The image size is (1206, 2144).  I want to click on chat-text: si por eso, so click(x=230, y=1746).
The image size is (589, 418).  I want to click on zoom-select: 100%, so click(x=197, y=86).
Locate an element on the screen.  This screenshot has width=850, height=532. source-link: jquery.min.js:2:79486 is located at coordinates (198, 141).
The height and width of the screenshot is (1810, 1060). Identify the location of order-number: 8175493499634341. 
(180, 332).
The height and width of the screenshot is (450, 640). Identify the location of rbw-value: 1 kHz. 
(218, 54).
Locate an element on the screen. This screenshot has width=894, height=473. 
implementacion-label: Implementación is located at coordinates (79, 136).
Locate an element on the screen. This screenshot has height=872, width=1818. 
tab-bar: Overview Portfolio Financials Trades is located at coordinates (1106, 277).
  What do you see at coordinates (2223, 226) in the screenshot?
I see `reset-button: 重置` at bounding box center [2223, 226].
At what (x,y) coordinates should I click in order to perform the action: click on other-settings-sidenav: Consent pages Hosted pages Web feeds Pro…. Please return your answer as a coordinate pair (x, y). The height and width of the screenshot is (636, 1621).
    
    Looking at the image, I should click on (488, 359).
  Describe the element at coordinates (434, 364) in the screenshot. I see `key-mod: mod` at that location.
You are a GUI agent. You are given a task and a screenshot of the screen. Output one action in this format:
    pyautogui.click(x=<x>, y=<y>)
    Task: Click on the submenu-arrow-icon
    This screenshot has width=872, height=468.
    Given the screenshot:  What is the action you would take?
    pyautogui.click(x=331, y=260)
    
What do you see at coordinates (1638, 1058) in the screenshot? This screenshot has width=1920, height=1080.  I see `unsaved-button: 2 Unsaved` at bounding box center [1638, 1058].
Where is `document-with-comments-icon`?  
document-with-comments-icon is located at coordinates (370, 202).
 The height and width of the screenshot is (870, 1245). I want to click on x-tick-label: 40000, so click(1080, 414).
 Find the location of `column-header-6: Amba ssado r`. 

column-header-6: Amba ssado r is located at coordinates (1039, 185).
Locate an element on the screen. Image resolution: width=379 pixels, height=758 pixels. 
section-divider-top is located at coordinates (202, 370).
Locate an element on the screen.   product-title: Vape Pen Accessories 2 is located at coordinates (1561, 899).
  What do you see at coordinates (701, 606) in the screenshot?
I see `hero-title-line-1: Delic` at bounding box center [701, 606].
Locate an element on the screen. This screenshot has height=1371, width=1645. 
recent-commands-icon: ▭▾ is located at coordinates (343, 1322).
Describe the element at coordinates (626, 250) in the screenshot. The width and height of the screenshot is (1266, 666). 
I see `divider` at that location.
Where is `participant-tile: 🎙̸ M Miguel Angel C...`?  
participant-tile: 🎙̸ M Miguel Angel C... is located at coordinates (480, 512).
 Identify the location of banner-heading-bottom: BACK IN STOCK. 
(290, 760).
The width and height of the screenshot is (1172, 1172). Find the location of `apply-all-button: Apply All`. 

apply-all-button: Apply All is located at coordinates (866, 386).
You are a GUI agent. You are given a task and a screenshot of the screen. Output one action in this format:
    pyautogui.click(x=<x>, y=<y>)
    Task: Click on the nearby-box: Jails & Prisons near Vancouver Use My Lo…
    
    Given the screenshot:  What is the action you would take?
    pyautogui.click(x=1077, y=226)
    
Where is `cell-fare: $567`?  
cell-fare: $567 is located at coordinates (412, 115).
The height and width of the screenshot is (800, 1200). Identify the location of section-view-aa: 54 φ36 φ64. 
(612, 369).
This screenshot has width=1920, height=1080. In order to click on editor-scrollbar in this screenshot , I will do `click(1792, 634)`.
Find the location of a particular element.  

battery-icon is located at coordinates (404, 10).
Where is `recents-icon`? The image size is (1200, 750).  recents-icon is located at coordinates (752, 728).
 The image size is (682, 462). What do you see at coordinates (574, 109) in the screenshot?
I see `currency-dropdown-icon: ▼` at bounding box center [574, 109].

EXERCISE INSTRUCTIONS
Lay out the entry lines from the one containing "has width=894, height=473." through the one containing "center [2223, 226]." as a Markdown table with the columns Row and Text. Give each line its own numbered row and omit any blank lines.

SOLUTION TO THIS PROBLEM
| Row | Text |
|---|---|
| 1 | Locate an element on the screen. This screenshot has width=894, height=473.  |
| 2 | implementacion-label: Implementación is located at coordinates (79, 136). |
| 3 | Locate an element on the screen. This screenshot has height=872, width=1818.  |
| 4 | tab-bar: Overview Portfolio Financials Trades is located at coordinates (1106, 277). |
| 5 |   What do you see at coordinates (2223, 226) in the screenshot? |
| 6 | I see `reset-button: 重置` at bounding box center [2223, 226]. |